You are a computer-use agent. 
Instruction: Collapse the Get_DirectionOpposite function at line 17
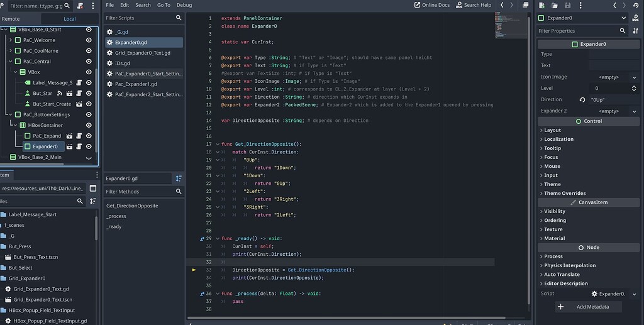click(x=218, y=145)
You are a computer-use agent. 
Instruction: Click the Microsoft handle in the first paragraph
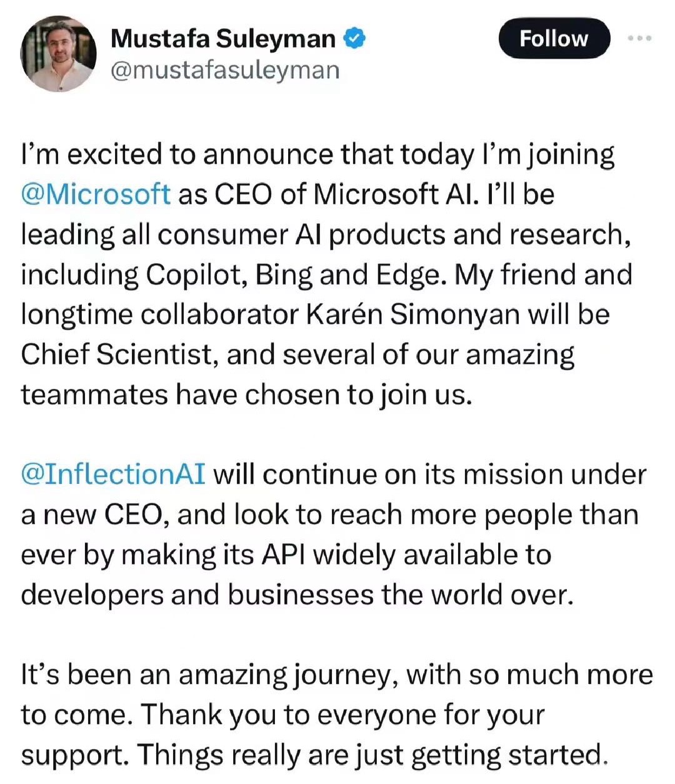(93, 194)
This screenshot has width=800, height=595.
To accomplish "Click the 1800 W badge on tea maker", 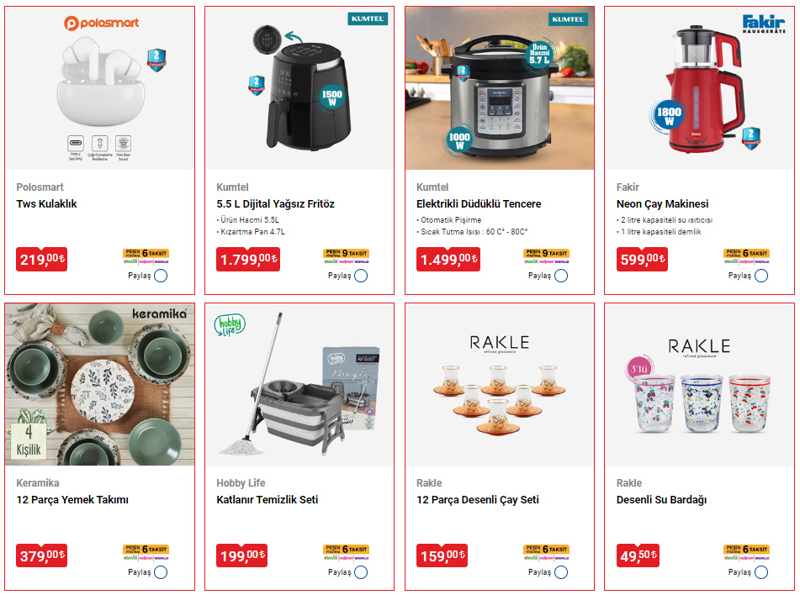I will click(x=668, y=116).
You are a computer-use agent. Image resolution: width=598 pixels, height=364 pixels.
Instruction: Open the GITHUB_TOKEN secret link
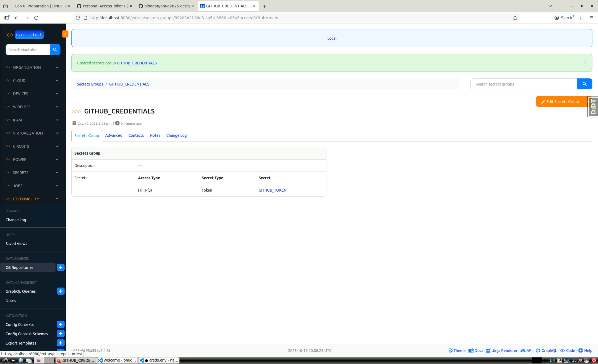click(272, 190)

---*---

Every line from the one with "You are a computer-use agent. Image" through the last line of the data must be copied exactly. Leave the pictures out.

You are a computer-use agent. Image resolution: width=598 pixels, height=364 pixels.
Instruction: Open the GITHUB_TOKEN secret link
click(272, 190)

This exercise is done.